A Google employee has broken the world record for calculating pi just in time for the mind-bogglingly long number's special day.
Emma Haruka Iwao spent four months working on the project in which she calculated pi to 31.4 trillion digits.
Pi holds a special place in the realm of math. It's an irrational number that continues infinitely without repetition. You calculate it by dividing a circle's circumference by its diameter.
Iwao did her number crunching primarily from Google's office in Osaka, Japan, where she works at as a developer and advocate for Google Cloud. Fittingly, she used 25 Google Cloud virtual machines to generate the enormously long number. It's the first pi record calculated on the cloud.

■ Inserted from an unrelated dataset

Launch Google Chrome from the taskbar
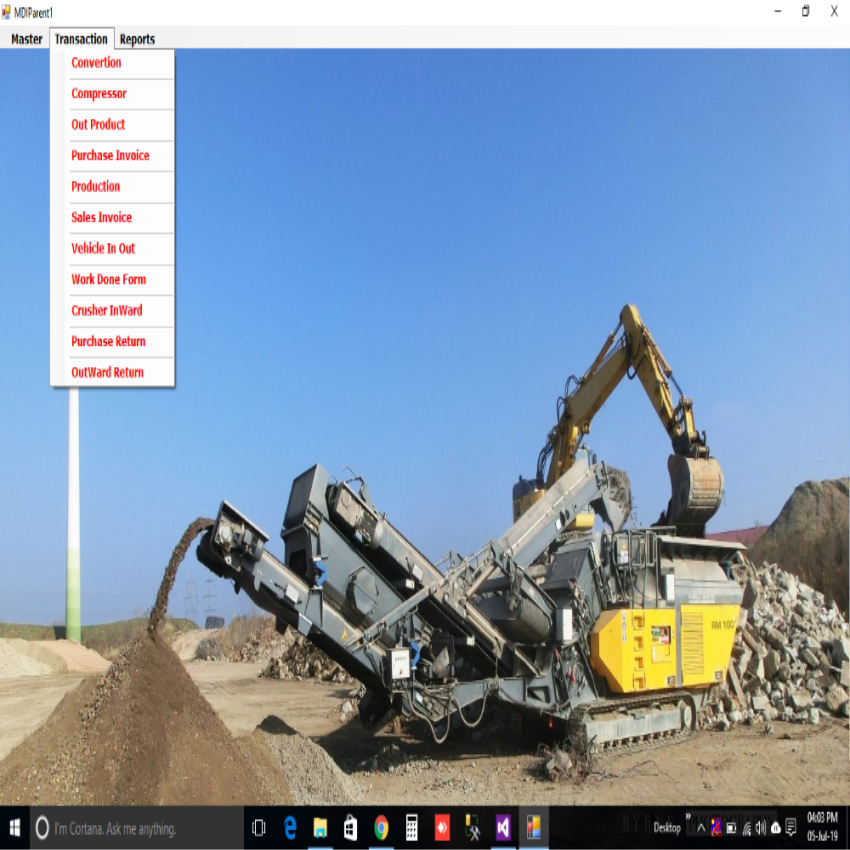Viewport: 850px width, 850px height. (381, 828)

Her milestone was certified by Guinness World Records on Wednesday, making her the third woman to set a world record for calculating the number. Iwao broke the record for pi set by Peter Trueb in 2016, which was 22.4 trillion digits long.

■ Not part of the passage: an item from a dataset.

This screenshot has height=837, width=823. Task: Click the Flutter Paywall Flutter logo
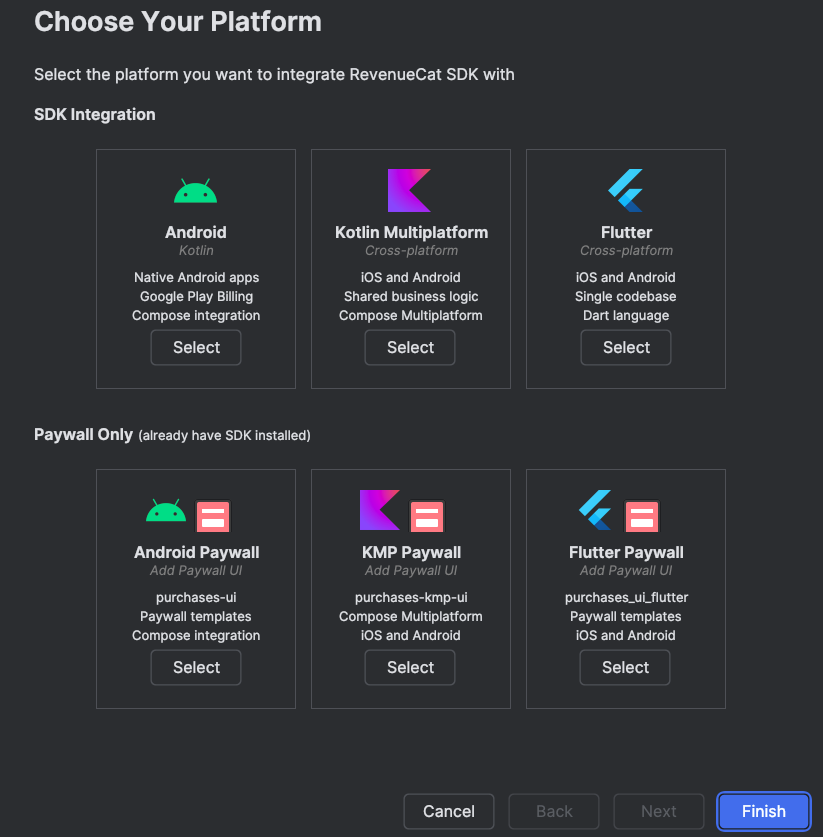coord(596,510)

Google made the announcement on March 14 (3.14), which is known as Pi Day. The semi-official holiday for the unique number is celebrated by eating actual pies.

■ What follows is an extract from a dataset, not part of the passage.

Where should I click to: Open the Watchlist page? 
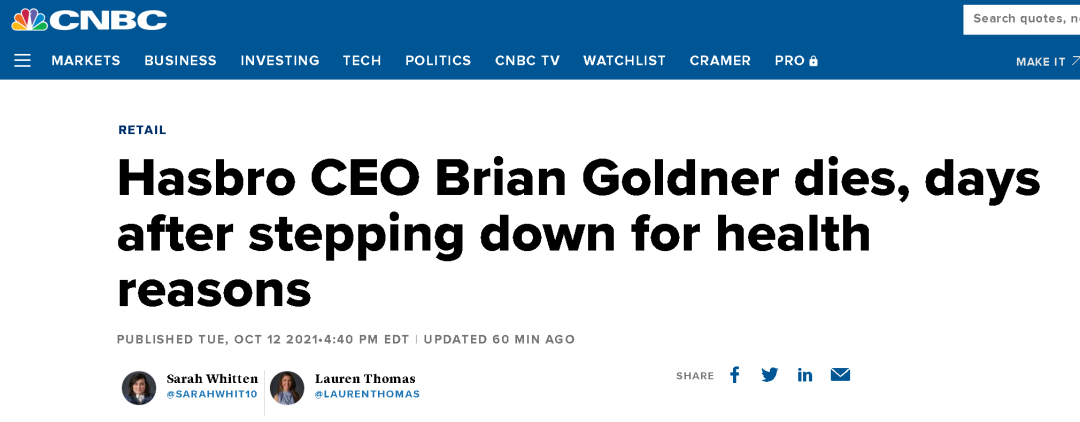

"It was my childhood dream, a longtime dream, to break the world record for pi," Iwao told CNN Business. She has been working toward this moment since she was 12, when she first downloaded software to calculate pi on her personal computer.
Iwao said she had help with the final calculation from Alexander Yee, who invented a program called "y-cruncher" for computing pi and other constants. Her former professor and one time world record holder for pi, Daisuke Takahashi, helped her with advice and technical strategies.
Beyond being a convenient way to promote Google's own cloud products, Iwao's new record shows how far cloud computing technology has come.
All 31,415,926,535,897 digits of her pi calculation can be downloaded by anyone who wants to experiment with the data. In the past, if you wanted to share the longest known version of pi, you had to put it on a hard drive and mail it.
"We keep investing in the cloud and it gets even better over time," said Iwao. "Hopefully we can do an even bigger computation in the future."